Researchers from encryption provider vpnMentor said personal information in the Indonesia Health Alert Card (eHAC) app, often required to be used by travellers, was accessible “due to the lack of protocols put in place by the app’s developers.”
Anas Ma’ruf, a health ministry official overseeing data, said the government was looking into the potential breach, but said the potential flaw was in an earlier version of the app, which has not been used since July.
“The eHAC from the old version is different from the eHAC system that is a part of the new app,” he said. “Right now, we’re investigating this suspected breach”.
The eHAC system is now part of the Peduli Lindungi (Care Protect) app, which the government has promoted for various tracing purposes, including entry at malls.
Anas urged people to delete the old app and said the breach might have originated from a partner, without elaborating.

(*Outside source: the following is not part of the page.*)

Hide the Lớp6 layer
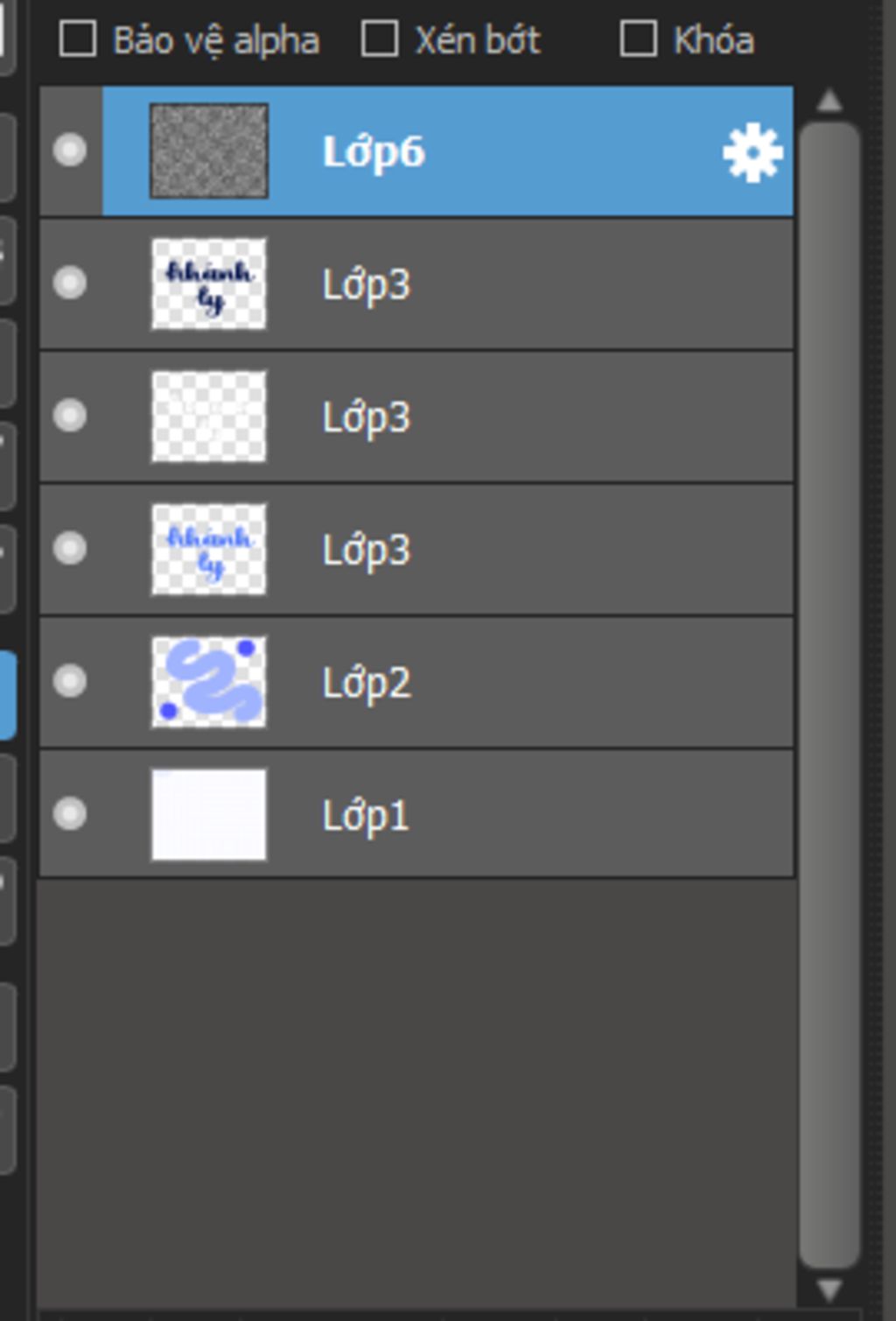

He said the current eHAC system was now managed by the government and its safety was “guaranteed”.
VpnMentor researchers said the flaw could expose people to phishing or hacking, as well as discourage people from using a COVID-19 tracing app.
Experts say such data breaches point to Indonesia’s weak cyber security infrastructure. In May, authorities also launched an investigation into an alleged breach of social security data from the country’s state insurer.